__Exercise prompt__: Given the records underneath, please repeat exactly the lines from the line with "600x378 pixels. How" through the line with "The image size is (1241, 659).", passing over any picture.

__Exercise material__:
......

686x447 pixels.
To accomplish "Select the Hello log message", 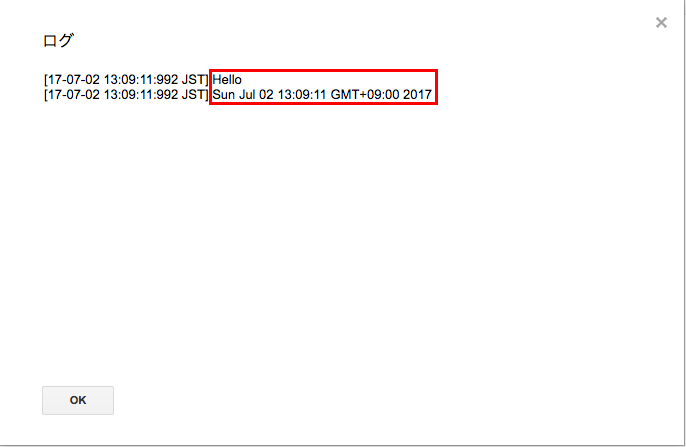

......

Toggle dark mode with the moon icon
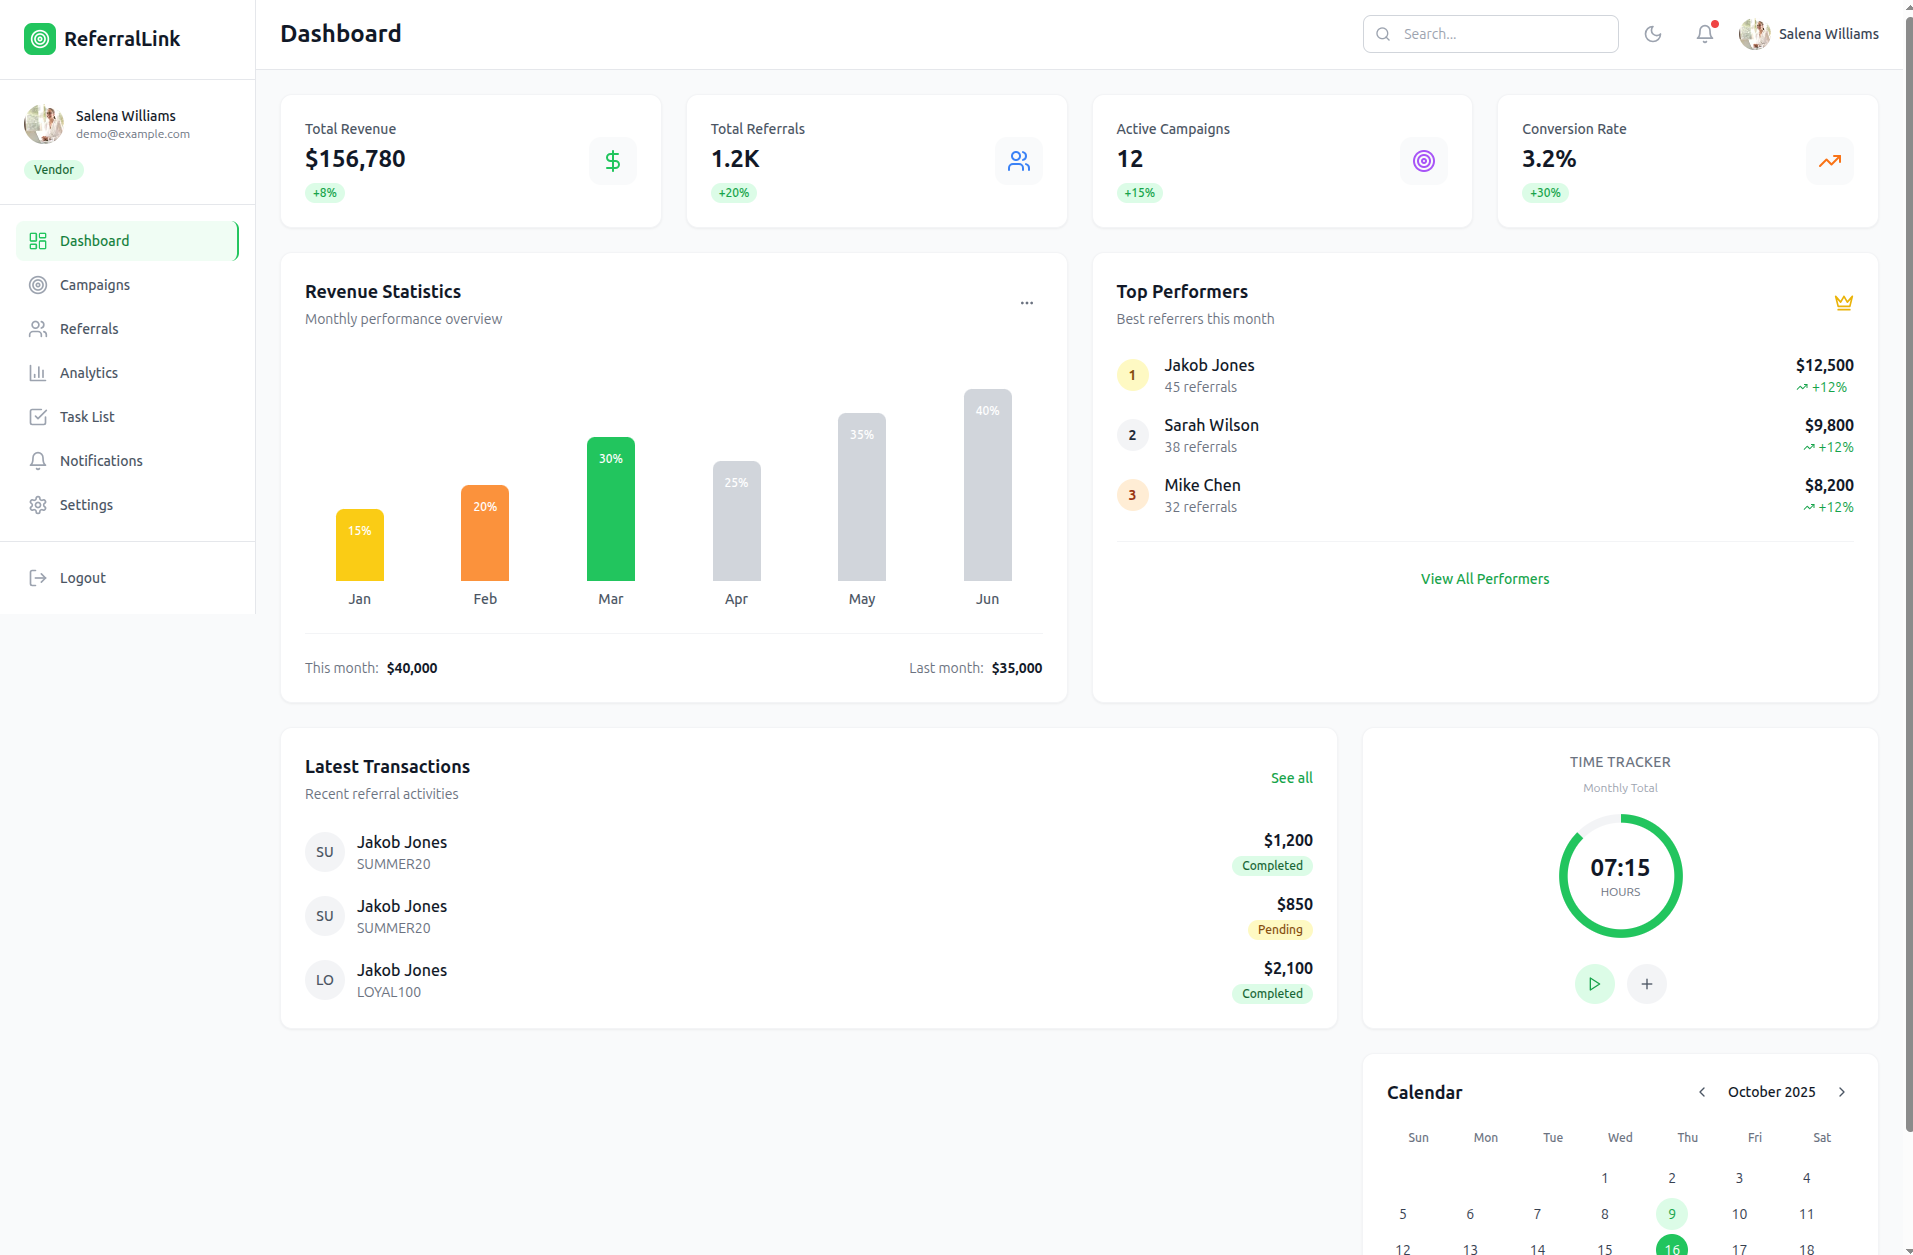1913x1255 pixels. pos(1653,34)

......

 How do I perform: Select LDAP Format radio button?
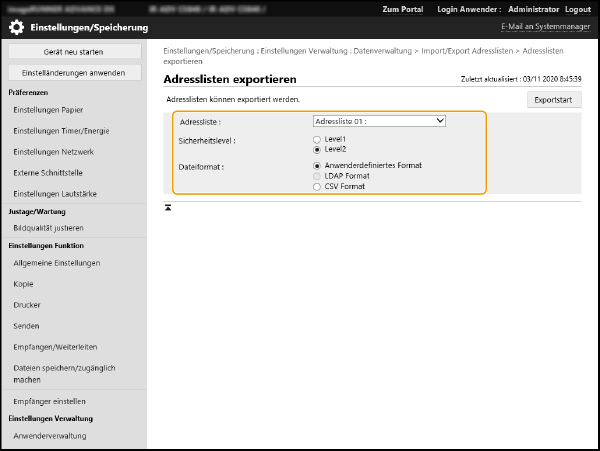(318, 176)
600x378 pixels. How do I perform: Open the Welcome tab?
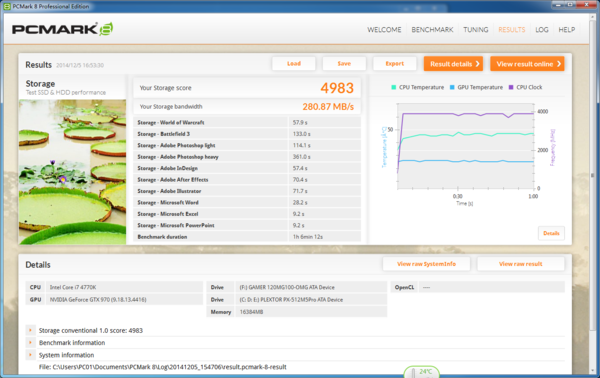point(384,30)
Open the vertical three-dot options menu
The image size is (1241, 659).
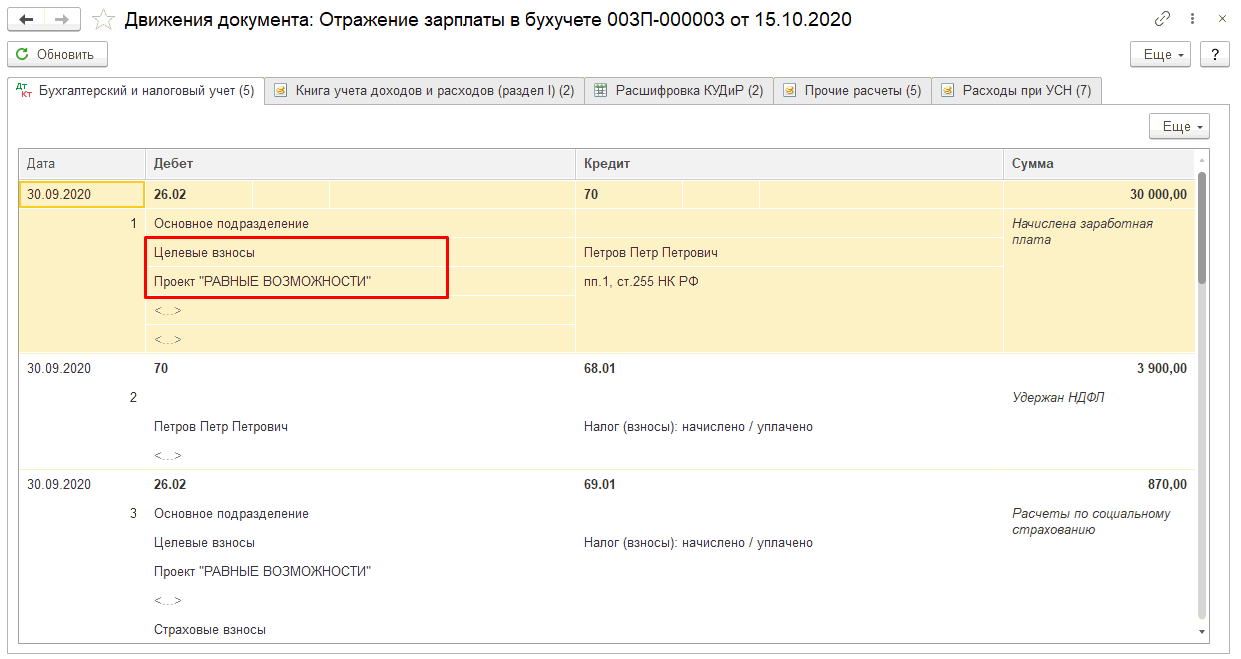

......

__Answer area__:
600x378 pixels. How do I perform: Open the Welcome tab?
point(384,30)
Open the vertical three-dot options menu
The image size is (1241, 659).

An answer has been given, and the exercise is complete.